[TASK MATERIAL]
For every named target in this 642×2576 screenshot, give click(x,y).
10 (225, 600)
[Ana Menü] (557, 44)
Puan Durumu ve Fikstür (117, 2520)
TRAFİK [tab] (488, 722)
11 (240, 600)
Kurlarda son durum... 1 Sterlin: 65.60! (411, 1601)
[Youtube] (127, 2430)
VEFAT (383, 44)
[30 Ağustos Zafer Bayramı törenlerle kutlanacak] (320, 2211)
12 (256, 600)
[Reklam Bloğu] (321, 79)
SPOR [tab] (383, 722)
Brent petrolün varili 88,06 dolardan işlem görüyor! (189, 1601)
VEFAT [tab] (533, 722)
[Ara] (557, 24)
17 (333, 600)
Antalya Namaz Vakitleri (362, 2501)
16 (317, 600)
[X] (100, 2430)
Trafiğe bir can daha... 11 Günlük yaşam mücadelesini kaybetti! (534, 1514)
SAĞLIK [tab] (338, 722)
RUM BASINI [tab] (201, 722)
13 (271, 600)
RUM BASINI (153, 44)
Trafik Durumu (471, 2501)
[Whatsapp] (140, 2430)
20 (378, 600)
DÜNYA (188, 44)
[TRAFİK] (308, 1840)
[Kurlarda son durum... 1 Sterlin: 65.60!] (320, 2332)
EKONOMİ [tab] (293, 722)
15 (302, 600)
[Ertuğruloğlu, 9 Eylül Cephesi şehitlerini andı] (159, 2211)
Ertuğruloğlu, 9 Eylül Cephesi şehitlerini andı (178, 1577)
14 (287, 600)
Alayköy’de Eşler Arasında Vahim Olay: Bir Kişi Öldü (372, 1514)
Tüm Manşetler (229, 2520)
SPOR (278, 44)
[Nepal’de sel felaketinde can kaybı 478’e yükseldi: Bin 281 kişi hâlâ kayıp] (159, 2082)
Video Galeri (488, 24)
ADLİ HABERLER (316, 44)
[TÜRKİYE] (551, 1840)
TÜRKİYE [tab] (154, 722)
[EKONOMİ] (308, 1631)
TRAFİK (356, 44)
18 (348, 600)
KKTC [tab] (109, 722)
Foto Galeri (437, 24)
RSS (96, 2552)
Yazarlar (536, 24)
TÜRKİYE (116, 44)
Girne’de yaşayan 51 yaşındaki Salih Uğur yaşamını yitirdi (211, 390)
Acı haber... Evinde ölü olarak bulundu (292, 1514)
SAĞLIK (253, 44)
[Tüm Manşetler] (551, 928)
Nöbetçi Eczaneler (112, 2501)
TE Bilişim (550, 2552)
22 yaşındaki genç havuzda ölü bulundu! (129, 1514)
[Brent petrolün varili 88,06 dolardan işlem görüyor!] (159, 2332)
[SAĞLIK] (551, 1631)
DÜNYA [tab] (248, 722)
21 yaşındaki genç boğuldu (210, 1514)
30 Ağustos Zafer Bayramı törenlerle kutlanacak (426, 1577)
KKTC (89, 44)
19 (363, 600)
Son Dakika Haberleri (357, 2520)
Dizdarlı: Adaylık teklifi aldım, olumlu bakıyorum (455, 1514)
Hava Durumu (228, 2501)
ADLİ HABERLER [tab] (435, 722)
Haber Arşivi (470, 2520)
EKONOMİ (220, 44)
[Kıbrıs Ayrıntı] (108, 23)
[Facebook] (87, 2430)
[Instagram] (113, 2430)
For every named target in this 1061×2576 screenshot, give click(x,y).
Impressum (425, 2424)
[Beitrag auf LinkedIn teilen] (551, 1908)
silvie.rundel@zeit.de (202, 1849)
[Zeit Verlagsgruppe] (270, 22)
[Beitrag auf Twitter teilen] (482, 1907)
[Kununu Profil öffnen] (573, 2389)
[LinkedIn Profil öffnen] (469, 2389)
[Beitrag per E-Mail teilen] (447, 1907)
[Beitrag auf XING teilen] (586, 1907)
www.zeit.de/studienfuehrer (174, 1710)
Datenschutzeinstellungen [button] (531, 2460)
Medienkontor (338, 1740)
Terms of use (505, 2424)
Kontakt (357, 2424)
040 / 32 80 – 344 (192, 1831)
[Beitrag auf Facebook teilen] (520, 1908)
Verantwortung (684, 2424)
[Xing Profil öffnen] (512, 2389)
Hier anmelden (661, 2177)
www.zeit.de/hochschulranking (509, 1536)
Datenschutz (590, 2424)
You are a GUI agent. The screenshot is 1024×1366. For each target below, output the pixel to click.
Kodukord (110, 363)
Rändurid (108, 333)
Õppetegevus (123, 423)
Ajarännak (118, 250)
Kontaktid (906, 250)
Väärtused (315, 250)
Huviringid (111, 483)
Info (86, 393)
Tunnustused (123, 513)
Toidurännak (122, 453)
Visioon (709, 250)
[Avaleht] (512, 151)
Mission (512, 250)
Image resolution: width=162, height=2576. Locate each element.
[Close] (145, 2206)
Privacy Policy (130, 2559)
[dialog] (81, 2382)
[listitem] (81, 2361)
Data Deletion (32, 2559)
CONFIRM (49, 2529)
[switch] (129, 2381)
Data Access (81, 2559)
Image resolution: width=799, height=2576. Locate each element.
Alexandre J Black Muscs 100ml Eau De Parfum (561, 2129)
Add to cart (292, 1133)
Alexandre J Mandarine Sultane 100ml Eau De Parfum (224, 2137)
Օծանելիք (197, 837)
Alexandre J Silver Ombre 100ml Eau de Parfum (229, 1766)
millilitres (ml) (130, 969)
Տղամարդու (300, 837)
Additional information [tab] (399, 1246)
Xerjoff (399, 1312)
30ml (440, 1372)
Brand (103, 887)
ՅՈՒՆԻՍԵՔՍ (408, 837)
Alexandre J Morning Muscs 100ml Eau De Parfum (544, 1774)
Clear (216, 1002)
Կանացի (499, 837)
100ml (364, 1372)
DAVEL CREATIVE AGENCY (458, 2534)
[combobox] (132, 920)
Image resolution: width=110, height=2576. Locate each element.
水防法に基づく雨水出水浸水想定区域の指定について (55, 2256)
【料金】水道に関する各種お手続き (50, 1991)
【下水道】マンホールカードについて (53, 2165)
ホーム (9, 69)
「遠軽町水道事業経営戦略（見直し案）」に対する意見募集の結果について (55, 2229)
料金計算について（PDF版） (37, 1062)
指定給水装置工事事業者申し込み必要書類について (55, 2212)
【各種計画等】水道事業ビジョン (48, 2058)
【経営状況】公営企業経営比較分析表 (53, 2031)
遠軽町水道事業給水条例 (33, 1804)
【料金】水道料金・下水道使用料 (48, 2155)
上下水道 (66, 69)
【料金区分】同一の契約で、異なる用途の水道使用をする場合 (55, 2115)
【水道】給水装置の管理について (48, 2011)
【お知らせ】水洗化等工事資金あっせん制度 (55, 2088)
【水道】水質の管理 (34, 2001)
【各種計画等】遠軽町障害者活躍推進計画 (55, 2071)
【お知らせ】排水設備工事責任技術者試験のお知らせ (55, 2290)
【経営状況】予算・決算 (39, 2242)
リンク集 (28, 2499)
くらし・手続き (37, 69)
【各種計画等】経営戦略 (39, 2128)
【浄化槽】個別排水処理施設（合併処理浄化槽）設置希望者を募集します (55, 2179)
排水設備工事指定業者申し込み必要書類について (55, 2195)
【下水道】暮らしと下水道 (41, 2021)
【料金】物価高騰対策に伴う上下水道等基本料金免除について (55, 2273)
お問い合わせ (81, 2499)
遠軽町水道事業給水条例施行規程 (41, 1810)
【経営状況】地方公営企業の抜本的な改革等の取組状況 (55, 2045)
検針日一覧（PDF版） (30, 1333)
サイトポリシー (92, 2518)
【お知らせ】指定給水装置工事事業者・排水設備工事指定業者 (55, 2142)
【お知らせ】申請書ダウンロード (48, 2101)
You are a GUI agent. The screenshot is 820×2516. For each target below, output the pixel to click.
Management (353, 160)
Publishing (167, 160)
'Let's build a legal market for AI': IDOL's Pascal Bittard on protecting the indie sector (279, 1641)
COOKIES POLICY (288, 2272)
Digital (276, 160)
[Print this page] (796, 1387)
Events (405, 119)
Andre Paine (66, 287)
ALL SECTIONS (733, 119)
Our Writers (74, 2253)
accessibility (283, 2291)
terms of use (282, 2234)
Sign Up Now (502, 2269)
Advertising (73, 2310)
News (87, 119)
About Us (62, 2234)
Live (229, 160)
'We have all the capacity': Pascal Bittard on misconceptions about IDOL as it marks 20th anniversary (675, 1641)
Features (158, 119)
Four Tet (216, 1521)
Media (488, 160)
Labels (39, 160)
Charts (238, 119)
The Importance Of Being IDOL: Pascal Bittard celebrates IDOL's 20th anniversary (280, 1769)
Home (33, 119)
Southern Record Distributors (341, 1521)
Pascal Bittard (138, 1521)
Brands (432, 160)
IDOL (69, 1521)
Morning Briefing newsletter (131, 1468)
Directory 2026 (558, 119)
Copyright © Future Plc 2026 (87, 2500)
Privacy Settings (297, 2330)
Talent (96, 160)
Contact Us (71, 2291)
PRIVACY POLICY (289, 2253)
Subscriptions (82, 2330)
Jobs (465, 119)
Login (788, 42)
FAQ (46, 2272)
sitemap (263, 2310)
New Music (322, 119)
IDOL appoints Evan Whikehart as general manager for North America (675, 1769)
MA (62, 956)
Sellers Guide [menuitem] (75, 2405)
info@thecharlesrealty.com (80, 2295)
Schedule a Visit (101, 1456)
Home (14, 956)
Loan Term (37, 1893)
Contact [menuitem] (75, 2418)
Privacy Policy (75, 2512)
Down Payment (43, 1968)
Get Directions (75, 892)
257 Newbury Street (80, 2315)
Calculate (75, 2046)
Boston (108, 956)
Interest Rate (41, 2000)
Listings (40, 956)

[WHAT THE EXERCISE ASKS]
Lines in the listing above that contain the word "Image" must be copied; leave out the rest.

[SOLUTION TO THE EXERCISE]
Image resolution: width=162, height=2576. Locate each element.
Image resolution: width=799, height=2576. Locate each element.
Image resolution: width=110, height=2576. Locate each element.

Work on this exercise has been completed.